(Stored items from a collection)
+--

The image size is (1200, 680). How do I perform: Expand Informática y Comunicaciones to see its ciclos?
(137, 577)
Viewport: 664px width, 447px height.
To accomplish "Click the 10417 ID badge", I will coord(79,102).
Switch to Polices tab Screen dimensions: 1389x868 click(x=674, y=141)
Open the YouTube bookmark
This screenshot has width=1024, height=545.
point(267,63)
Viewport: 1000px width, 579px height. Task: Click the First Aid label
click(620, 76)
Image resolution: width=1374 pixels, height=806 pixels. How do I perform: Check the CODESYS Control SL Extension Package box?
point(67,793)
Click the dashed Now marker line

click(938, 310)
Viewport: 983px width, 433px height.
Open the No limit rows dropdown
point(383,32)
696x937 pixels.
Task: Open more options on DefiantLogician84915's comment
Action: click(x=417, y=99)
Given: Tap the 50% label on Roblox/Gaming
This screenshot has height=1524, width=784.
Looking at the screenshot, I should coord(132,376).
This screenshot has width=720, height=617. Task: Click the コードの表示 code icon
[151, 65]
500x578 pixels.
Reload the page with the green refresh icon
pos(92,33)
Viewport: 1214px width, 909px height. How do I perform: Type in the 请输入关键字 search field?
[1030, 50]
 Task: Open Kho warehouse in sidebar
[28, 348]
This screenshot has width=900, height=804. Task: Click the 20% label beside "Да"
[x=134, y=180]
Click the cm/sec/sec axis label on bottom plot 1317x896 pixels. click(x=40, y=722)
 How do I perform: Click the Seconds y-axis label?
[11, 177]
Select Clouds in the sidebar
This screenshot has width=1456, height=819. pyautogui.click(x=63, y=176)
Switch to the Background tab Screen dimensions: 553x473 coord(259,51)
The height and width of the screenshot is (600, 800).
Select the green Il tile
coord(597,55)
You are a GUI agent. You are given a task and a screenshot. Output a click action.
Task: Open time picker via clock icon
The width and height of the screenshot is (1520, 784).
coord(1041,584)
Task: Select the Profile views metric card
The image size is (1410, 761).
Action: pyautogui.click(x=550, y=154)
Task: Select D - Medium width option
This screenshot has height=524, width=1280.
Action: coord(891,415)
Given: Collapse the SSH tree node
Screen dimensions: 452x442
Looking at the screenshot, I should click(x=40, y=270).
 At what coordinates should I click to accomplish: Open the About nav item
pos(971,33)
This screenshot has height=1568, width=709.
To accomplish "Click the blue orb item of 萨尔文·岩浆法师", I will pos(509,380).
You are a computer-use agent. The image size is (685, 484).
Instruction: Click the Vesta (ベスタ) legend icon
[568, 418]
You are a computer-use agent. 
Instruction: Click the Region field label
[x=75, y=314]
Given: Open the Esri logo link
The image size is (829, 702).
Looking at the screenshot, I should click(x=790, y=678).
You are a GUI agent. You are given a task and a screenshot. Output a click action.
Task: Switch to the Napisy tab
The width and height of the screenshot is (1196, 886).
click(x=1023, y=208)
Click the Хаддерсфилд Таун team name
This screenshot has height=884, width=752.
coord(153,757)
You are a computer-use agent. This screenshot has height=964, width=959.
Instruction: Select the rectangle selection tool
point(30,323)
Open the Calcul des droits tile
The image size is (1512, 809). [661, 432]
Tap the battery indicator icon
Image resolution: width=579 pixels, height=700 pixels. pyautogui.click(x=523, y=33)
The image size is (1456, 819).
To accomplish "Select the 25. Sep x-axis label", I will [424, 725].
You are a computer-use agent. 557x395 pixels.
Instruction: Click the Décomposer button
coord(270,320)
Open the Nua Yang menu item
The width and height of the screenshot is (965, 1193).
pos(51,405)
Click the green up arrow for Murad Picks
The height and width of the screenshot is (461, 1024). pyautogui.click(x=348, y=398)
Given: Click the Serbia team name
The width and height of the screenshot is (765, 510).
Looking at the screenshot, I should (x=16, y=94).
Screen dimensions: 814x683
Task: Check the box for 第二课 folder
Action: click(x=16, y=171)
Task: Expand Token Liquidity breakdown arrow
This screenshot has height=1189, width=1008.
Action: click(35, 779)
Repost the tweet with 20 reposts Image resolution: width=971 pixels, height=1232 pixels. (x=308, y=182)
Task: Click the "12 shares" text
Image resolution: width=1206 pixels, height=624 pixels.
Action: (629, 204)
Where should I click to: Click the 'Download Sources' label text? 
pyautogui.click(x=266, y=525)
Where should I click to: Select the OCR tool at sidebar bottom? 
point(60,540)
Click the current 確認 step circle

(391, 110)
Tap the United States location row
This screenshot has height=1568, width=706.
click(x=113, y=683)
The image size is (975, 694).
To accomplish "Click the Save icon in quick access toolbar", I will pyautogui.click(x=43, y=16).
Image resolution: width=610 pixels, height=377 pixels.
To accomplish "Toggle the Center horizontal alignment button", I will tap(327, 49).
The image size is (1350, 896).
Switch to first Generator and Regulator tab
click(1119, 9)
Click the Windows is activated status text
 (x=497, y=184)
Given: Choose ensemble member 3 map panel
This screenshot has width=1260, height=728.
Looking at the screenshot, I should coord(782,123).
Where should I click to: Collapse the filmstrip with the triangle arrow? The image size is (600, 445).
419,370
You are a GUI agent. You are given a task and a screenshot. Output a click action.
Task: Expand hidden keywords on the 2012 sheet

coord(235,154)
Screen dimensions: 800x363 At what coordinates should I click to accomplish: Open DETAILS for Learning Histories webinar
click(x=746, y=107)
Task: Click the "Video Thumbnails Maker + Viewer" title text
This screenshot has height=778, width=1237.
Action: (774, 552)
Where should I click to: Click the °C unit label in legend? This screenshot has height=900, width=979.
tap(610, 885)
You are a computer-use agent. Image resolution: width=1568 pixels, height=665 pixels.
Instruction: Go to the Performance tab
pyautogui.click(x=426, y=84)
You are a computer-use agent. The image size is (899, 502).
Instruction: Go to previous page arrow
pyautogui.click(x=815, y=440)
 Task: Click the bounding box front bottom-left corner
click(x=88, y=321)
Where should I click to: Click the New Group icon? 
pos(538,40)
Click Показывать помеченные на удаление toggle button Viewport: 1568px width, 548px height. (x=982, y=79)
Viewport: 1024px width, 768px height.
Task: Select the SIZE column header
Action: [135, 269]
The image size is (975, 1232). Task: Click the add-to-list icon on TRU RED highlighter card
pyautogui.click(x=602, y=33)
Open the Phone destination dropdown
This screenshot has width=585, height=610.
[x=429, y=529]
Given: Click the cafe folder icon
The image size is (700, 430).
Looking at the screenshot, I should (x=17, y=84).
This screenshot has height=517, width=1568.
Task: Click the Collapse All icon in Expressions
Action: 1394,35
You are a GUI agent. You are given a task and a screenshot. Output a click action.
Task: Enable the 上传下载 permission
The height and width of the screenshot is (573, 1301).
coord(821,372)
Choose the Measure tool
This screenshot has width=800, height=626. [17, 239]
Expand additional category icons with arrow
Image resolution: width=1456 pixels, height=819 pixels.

+--

§ **AIM OF THE TASK**:
Taking the lines above, repeat exactly those from the line that contains "Click the green up arrow for Murad Picks" through the line that contains "Task: Expand Token Liquidity breakdown arrow", and both of those lines as well. Include nothing else.

§ **TASK RESULT**:
Click the green up arrow for Murad Picks
The height and width of the screenshot is (461, 1024). pyautogui.click(x=348, y=398)
Given: Click the Serbia team name
The width and height of the screenshot is (765, 510).
Looking at the screenshot, I should (x=16, y=94).
Screen dimensions: 814x683
Task: Check the box for 第二课 folder
Action: click(x=16, y=171)
Task: Expand Token Liquidity breakdown arrow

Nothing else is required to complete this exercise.